▸ Objectives:
1. Transcribe from the passage on antiheroes and the X-Men the stretch from "By the early 1990s, X-Men" through "spike in sales.".
2. Answer these questions using the passage on antiheroes and the X-Men:
(a) Under what imprint did DC later place its mature titles?
(b) Which title did New Mutants later become?
(c) During which years did one storyline cross over into almost every X-Book on an almost annual basis?

▸ Text extract:
"""
Two artistically influential DC Comics limited series contributed to the trend: Batman: The Dark Knight Returns, also by Frank Miller and Watchmen by Alan Moore and Dave Gibbons, both of which were series of psychological depth that starred troubled heroes.

By the late 1980s DC had published many mature titles such as John Constantine, Hellblazer, Swamp Thing, and Lobo. They featured morally ambiguous characters such as the cynical John Constantine and the violence-loving Lobo with graphic violence and adult content that differentiated them from other mainstream titles. DC later separated these titles to their launched Vertigo imprint that publishes titles outside of the DC Universe.

By the early 1990s, antiheroes had become the rule rather than the exception, and among the most popular were Marvel Comics' Cable and Venom and Image Comics' Spawn.

The trend of creating characters with more psychological depth that were less black-and-white, also affected supervillains. For example, the Joker, Batman's nemesis, was portrayed less as an evil criminal and more as a mentally ill psychopath who cannot control his actions, Marvel Comics' galactic planet-eater Galactus became a force of nature who means no personal malice in his feedings, and the X-Men's nemesis Magneto became more benign and sympathetic as a man who fights for an oppressed people, albeit through means that others deem unacceptable.

Development of the X-Men franchise

By the mid-1980s, X-Men had become one of the most popular titles in comics. Marvel decided to build on this success by creating a number of spin-off titles, sometimes collectively referred to as "X-Books". These early X-Books included New Mutants (which would later become X-Force), X-Factor, Excalibur, and a Wolverine solo series. There were many new popular additions to the X-Men in the 1990s, including Cable and Bishop.

By the early 1990s, X-Men had become the biggest franchise in comics, and by the middle of the decade over a dozen X-Men-related comic books, both continuing and limited series, were published each month. On an almost annual basis from 1986 until 1999, one storyline crossed-over into almost every X-Book for two to three months. These "X-Overs" usually led to a spike in sales.
"""
▸ Data extract:
"""
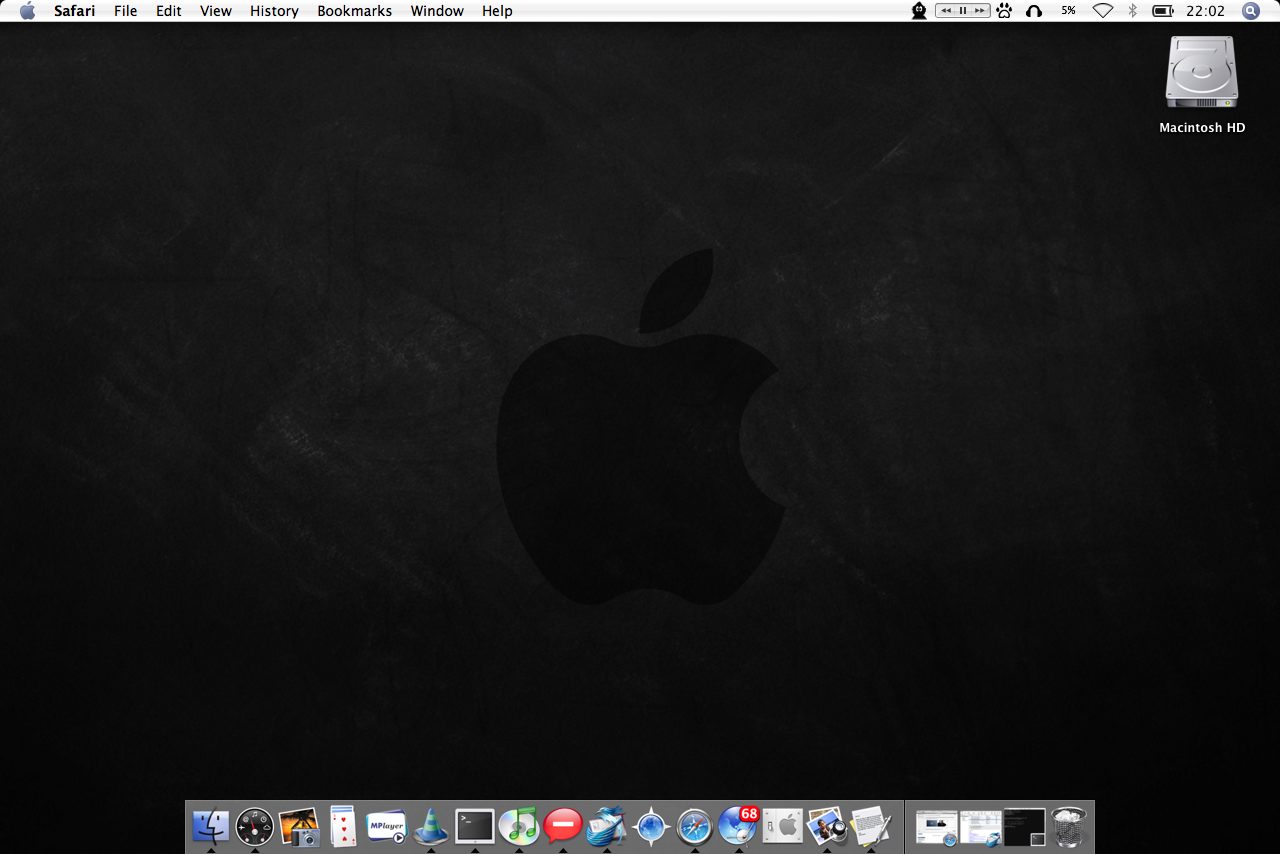
Task: Open the Wi-Fi status menu
Action: [1103, 11]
"""
▸ Answers given:
1.
By the early 1990s, X-Men had become the biggest franchise in comics, and by the middle of the decade over a dozen X-Men-related comic books, both continuing and limited series, were published each month. On an almost annual basis from 1986 until 1999, one storyline crossed-over into almost every X-Book for two to three months. These "X-Overs" usually led to a spike in sales.

2.
(a) Vertigo
(b) X-Force
(c) 1986 until 1999